In [None]:
%load_ext autoreload
%autoreload 2

In [None]:
import numpy as np
import pandas as pd
import warnings
import sys

sys.path.append("../src")
from margin_calibration import MarginCalibration

In [None]:
warnings.simplefilter("ignore")

# Dataset Generation

In [None]:
# Create a 100 random observations with their respective
# sampling weights, such that those weights sum to 20 %
n_obs = 100
sampling_probabilities = np.random.rand(n_obs, 1).flatten()
sampling_probabilities = sampling_probabilities / sampling_probabilities.sum() *.2

# Create a matrix of size n_obs * n_margins, with margins ranging from 0 to 1000
n_margins = 2 # Let say we have two variables
calibration_matrix = 1000*np.random.rand(n_obs, n_margins)

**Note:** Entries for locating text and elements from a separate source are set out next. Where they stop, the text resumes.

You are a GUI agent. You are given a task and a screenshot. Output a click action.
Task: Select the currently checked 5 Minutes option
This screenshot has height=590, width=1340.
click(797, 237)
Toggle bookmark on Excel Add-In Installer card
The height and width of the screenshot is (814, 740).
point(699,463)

# Now we create the calibration target
# It is of sier n_margins * 1 and contains the 
# sums of the margins over all the population
calibration_target = np.array([np.sum(calibration_matrix[:, i])*100 for i in range(calibration_matrix.shape[1])])

# The costs should be of size of the number of margins
costs = (1,1) # We give here same costs to both variables

# Margin Calibration

In [None]:
mc=MarginCalibration()
mc_logit=MarginCalibration("logit", .5, 1.5)
mc_rr=MarginCalibration("raking_ratio")
mc_lt=MarginCalibration("truncated_linear", .5, 1.5)

In [None]:
%%time
mc.calibration(sampling_probabilities, calibration_matrix, calibration_target)

In [None]:
%%time
mc_logit.calibration(sampling_probabilities, calibration_matrix, calibration_target)

In [None]:
%%time
mc_rr.calibration(sampling_probabilities, calibration_matrix, calibration_target)

In [None]:
%%time
mc_lt.calibration(sampling_probabilities, calibration_matrix, calibration_target)

# Penalized Margin Calibration

In [None]:
mc_pen=MarginCalibration(penalty=.1, costs=costs)
mc_logit_pen=MarginCalibration("logit", .5, 1.5, penalty=.1, costs=costs)
mc_rr_pen=MarginCalibration("raking_ratio", penalty=.1, costs=costs)
mc_lt_pen=MarginCalibration("truncated_linear", .5, 1.5, penalty=.1, costs=costs)

In [None]:
%%time
mc_pen.calibration(sampling_probabilities, calibration_matrix, calibration_target)

In [None]:
%%time
mc_logit_pen.calibration(sampling_probabilities, calibration_matrix, calibration_target)

In [None]:
%%time
mc_rr_pen.calibration(sampling_probabilities, calibration_matrix, calibration_target)

In [None]:
%%time
mc_lt_pen.calibration(sampling_probabilities, calibration_matrix, calibration_target)